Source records
• • • • • • •

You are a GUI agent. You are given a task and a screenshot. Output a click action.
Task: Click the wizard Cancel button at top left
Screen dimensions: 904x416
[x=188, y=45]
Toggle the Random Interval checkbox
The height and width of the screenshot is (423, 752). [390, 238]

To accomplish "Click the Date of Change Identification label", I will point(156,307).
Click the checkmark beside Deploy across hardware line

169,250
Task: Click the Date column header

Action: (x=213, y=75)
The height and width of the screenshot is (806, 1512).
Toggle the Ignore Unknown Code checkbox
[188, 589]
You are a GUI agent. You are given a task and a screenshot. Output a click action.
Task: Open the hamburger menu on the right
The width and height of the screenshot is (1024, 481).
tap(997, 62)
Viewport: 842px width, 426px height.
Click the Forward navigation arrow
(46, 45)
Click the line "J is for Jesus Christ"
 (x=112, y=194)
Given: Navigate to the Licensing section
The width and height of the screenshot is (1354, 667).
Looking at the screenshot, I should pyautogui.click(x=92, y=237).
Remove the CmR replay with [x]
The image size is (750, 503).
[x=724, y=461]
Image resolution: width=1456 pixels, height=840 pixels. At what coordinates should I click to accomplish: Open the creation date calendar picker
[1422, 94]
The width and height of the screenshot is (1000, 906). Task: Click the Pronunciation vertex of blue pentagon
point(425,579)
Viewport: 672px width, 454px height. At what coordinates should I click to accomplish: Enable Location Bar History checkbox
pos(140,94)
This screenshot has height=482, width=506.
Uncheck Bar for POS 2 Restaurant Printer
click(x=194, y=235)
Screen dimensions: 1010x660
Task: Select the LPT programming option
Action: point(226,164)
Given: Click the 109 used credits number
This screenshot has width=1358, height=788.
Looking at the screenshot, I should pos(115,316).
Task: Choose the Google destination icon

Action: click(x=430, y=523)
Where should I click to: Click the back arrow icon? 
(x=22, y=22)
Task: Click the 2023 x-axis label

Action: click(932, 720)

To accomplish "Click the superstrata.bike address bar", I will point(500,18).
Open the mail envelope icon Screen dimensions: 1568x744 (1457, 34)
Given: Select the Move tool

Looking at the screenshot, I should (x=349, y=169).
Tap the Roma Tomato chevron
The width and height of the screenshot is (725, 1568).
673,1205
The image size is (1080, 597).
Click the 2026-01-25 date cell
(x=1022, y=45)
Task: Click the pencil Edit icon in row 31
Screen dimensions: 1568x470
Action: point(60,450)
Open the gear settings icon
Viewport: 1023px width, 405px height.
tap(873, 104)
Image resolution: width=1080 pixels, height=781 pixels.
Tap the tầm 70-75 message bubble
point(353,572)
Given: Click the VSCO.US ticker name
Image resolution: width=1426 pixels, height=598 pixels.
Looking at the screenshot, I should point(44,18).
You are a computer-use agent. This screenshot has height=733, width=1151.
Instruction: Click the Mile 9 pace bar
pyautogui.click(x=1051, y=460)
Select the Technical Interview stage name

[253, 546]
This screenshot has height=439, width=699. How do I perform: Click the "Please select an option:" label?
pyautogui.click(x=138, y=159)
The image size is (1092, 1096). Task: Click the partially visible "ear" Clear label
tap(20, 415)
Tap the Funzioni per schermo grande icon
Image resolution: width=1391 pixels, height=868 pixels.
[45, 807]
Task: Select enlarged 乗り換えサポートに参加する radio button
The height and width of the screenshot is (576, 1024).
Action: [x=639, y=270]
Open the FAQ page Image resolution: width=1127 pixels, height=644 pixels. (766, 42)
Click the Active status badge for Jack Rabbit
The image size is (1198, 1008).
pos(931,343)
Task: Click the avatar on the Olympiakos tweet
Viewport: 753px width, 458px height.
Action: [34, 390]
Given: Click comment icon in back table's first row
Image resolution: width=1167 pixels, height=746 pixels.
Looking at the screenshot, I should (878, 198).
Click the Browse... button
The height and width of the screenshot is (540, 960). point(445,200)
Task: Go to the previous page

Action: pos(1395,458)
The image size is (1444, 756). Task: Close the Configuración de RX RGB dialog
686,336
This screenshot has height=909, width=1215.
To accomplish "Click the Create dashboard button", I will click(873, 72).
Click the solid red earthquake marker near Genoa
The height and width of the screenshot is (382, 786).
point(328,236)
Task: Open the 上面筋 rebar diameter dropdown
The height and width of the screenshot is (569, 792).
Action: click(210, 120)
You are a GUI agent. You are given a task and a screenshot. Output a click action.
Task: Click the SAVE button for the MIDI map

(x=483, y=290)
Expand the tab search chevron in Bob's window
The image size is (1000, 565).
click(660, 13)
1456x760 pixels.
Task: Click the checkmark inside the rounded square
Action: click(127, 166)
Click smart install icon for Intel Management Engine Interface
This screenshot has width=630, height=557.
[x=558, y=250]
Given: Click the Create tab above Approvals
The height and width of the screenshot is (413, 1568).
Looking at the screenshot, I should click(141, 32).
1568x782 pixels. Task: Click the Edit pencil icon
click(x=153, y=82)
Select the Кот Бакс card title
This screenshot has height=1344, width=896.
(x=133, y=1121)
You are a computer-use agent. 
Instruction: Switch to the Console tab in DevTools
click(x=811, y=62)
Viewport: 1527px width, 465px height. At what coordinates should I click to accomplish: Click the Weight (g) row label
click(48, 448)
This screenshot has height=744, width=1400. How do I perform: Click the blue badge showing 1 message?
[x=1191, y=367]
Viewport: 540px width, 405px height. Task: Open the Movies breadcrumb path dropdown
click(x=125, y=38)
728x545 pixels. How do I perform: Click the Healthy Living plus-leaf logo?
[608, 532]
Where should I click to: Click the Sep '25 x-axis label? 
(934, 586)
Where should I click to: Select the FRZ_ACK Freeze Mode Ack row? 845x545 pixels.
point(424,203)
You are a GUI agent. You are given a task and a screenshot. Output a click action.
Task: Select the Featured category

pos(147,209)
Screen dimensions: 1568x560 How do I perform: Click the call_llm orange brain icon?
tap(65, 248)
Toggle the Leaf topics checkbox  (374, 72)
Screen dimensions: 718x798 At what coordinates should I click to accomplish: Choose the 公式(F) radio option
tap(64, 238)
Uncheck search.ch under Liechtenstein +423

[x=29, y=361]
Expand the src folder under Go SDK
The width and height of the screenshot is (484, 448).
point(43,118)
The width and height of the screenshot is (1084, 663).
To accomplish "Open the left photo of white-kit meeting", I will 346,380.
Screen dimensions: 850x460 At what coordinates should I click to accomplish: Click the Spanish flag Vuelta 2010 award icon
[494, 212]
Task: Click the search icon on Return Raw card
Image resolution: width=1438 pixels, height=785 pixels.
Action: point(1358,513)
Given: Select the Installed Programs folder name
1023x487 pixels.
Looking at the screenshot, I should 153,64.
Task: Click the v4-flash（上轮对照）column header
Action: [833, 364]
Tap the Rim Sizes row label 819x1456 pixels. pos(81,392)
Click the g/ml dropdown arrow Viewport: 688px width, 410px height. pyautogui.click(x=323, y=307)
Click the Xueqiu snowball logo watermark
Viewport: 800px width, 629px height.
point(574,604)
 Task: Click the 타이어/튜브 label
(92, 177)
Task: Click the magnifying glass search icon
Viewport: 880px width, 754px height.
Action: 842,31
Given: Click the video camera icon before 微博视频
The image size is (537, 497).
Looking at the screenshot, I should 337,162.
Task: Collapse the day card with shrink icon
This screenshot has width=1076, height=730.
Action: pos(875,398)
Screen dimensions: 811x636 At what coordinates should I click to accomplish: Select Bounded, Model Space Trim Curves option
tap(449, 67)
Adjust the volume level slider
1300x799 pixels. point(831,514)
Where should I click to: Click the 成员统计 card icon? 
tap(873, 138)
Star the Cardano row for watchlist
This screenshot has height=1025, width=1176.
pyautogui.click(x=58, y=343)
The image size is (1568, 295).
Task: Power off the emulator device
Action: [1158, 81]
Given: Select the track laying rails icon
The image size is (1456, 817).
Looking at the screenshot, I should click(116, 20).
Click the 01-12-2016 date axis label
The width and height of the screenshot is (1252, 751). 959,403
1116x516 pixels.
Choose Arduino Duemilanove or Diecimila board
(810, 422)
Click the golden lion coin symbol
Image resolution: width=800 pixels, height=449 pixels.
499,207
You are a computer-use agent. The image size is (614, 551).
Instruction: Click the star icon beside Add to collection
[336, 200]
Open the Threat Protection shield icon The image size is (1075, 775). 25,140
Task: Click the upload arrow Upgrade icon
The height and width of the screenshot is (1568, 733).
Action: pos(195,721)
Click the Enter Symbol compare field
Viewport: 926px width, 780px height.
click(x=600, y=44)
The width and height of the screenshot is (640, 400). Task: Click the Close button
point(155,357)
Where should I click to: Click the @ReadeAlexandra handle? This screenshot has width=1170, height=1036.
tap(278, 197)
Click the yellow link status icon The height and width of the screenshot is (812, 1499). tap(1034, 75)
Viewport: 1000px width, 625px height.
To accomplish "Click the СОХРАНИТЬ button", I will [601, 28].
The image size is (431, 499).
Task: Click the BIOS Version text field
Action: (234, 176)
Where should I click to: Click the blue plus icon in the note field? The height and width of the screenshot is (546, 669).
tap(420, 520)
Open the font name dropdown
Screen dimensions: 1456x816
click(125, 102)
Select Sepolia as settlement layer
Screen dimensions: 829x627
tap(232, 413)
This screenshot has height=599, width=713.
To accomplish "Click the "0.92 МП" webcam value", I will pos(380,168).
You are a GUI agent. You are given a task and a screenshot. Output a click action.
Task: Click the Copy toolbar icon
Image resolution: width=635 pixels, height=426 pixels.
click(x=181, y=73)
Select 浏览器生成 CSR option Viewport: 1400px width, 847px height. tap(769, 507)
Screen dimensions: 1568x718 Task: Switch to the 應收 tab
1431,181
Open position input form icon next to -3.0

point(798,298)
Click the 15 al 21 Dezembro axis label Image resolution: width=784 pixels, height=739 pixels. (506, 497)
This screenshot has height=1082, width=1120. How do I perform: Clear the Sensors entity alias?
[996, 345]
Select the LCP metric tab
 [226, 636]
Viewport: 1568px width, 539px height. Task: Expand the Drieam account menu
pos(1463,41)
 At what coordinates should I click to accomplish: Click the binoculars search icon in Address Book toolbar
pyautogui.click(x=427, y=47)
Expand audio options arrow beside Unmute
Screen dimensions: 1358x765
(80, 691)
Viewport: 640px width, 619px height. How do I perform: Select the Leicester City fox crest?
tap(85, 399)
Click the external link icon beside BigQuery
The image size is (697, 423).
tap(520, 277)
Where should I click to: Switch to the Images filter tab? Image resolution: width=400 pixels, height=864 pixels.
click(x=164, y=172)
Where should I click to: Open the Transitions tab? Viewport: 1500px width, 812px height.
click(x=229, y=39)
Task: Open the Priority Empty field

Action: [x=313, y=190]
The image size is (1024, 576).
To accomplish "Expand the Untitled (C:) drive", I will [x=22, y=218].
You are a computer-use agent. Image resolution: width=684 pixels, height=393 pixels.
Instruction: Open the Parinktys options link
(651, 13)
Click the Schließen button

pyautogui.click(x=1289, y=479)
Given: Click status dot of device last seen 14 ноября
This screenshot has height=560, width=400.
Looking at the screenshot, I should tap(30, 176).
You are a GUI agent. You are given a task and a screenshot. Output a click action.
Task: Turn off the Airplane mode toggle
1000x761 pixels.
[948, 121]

• • • • • • •

## Activity
Of the lines above, output exactly those from the line bearing "This screenshot has height=482, width=506." through the line bearing "Open the gear settings icon", inclusive.

## Output below
This screenshot has height=482, width=506.
Uncheck Bar for POS 2 Restaurant Printer
click(x=194, y=235)
Screen dimensions: 1010x660
Task: Select the LPT programming option
Action: point(226,164)
Given: Click the 109 used credits number
This screenshot has width=1358, height=788.
Looking at the screenshot, I should pos(115,316).
Task: Choose the Google destination icon

Action: click(x=430, y=523)
Where should I click to: Click the back arrow icon? 
(x=22, y=22)
Task: Click the 2023 x-axis label

Action: click(932, 720)

To accomplish "Click the superstrata.bike address bar", I will point(500,18).
Open the mail envelope icon Screen dimensions: 1568x744 (1457, 34)
Given: Select the Move tool

Looking at the screenshot, I should (x=349, y=169).
Tap the Roma Tomato chevron
The width and height of the screenshot is (725, 1568).
673,1205
The image size is (1080, 597).
Click the 2026-01-25 date cell
(x=1022, y=45)
Task: Click the pencil Edit icon in row 31
Screen dimensions: 1568x470
Action: point(60,450)
Open the gear settings icon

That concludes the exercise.